Written request 1. Reproduce word for word the passage of the Technion article from "Towards a Quantum" up to and including "of Governors meeting.".

Reading passage.

Towards a Quantum Leap in the Technion’s Supercomputing Capabilities
The cornerstone of the Martin and Grace Druan Rosman High Performance Computer Data Center has been laid at the Technion. The Rosmans received a Technion Honorary Doctorate
On Tuesday, June 13, 2023, the cornerstone was laid for the Martin and Grace Druan Rosman High Performance Computer Data Center. An agreement documenting the cornerstone was signed by the Rosmans, Technion President Professor Uri Sivan, and Dr. Rafi Aviram, the Technion’s Executive Vice President and Director General. The ceremony took place during the Technion’s annual Board of Governors meeting.
Professor Avigdor Gal of the Faculty of Data and Decision Sciences, who was the master of ceremonies, said that “The Martin and Grace Druan Rosman High Performance Computer Data Center will offer students and faculty members from a range of disciplines access to some of the best supercomputing capabilities in the world. The Center will elevate the Technion to an international computing level, and the new building will give the Technion both physical security and cyber security at the highest level.”
Technion President Sivan told the audience about his meetings with the Rosmans, recounting that “all of these meetings were very special for me, since I felt an immediate bond with you and your warm and generous approach. Recently, we bestowed on you an honorary doctorate and I was very moved to see you with dozens of students from the Rosman Atidim program, who are able to devote all their time to their studies thanks to your support.”

Written request 2. Recast the lines of the rows, from the line with "This screenshot has width=1024, height=614." up to and including the line with "Action: click(561, 210)", as a Markdown table with the columns Line No. and Content, leaving out blank lines.

Supplied information.
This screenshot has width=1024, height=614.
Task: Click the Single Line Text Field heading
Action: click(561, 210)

* * *

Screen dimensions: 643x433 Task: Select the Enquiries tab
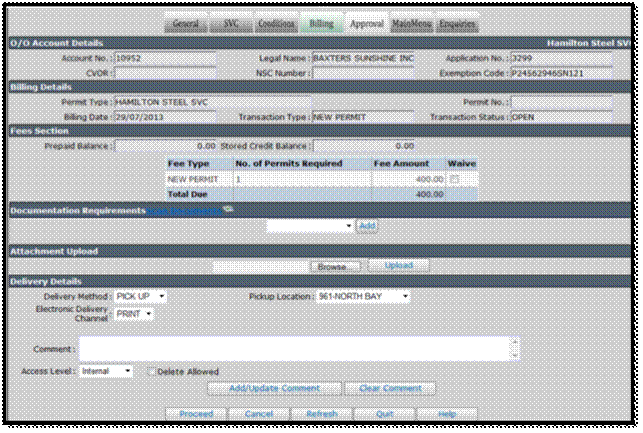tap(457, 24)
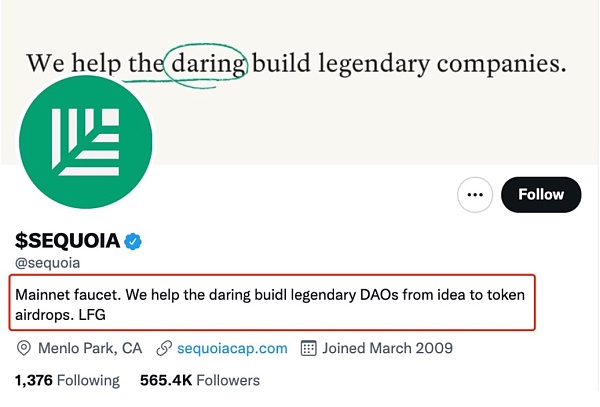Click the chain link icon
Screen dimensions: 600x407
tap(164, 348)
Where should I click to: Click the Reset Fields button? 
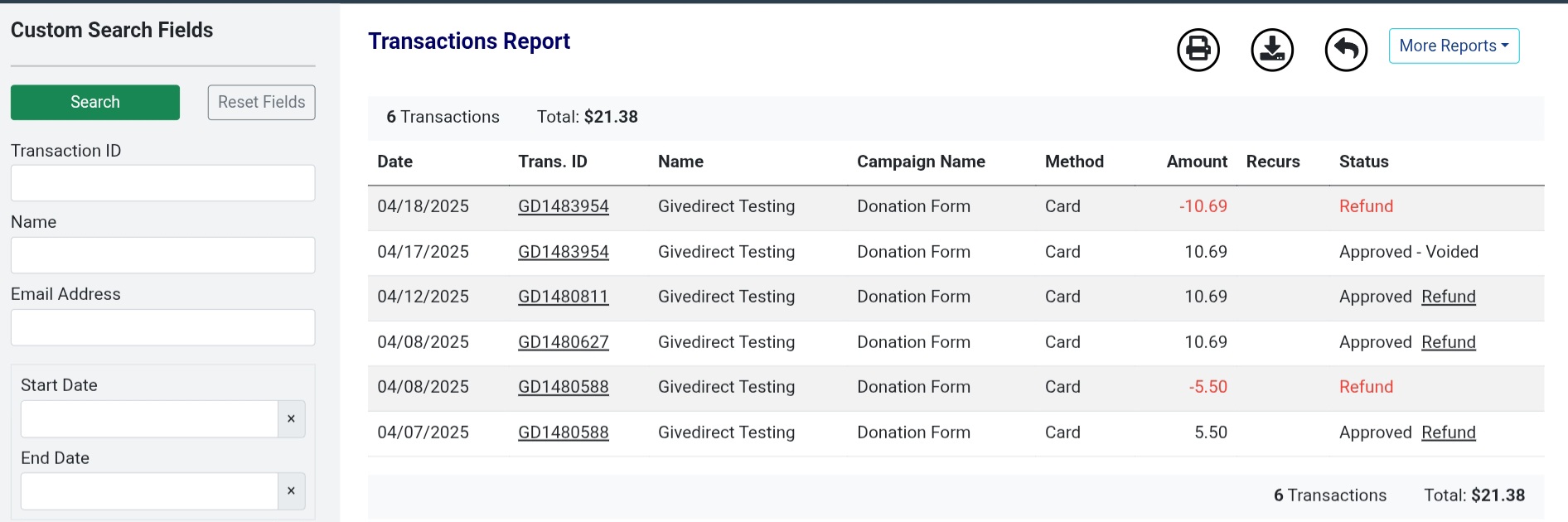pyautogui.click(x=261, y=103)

* * *

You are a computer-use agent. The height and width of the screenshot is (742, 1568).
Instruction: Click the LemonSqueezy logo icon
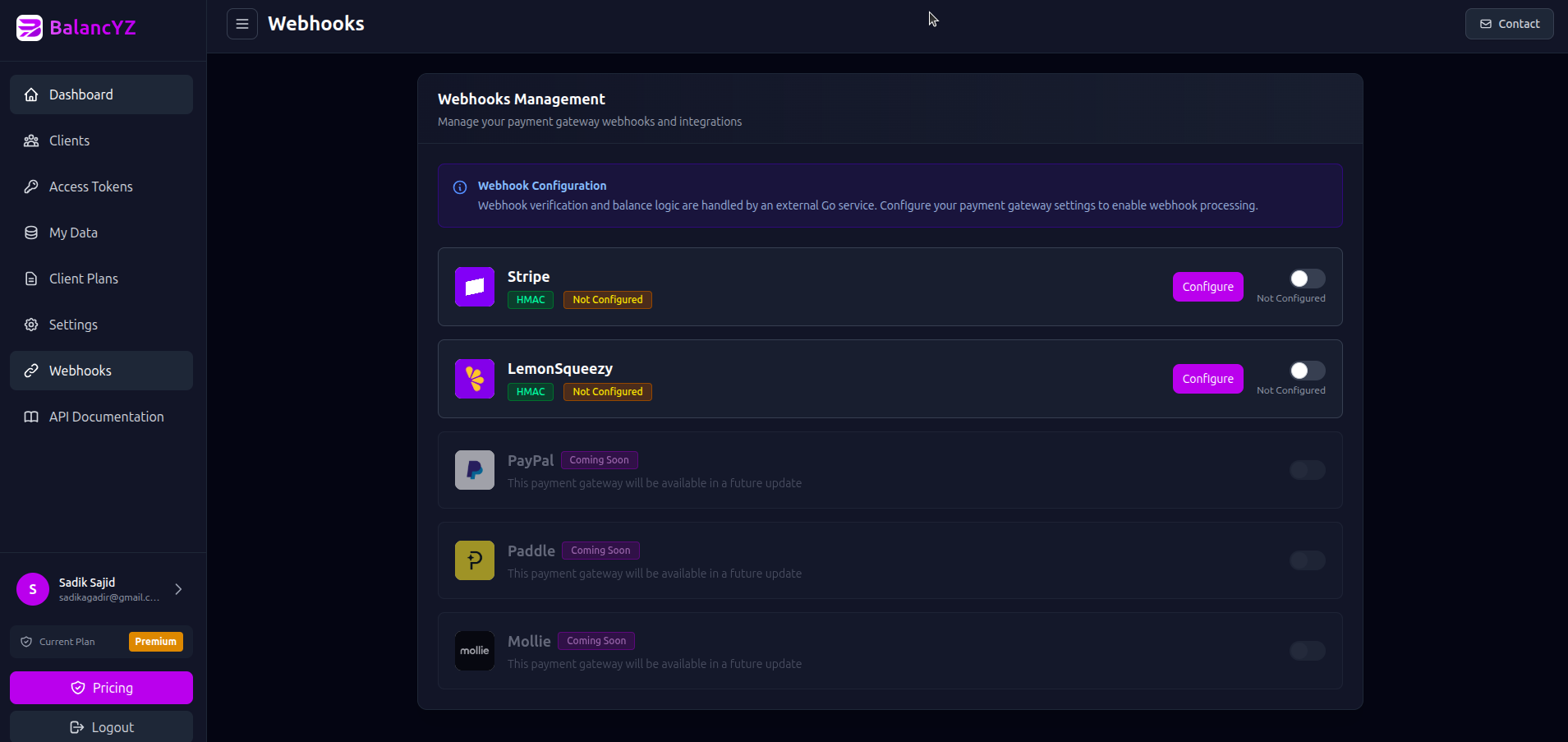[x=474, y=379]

Final answer 1.
Towards a Quantum Leap in the Technion’s Supercomputing Capabilities
The cornerstone of the Martin and Grace Druan Rosman High Performance Computer Data Center has been laid at the Technion. The Rosmans received a Technion Honorary Doctorate
On Tuesday, June 13, 2023, the cornerstone was laid for the Martin and Grace Druan Rosman High Performance Computer Data Center. An agreement documenting the cornerstone was signed by the Rosmans, Technion President Professor Uri Sivan, and Dr. Rafi Aviram, the Technion’s Executive Vice President and Director General. The ceremony took place during the Technion’s annual Board of Governors meeting.

Final answer 2.
| Line No. | Content |
|---|---|
| 1 | This screenshot has width=1024, height=614. |
| 2 | Task: Click the Single Line Text Field heading |
| 3 | Action: click(561, 210) |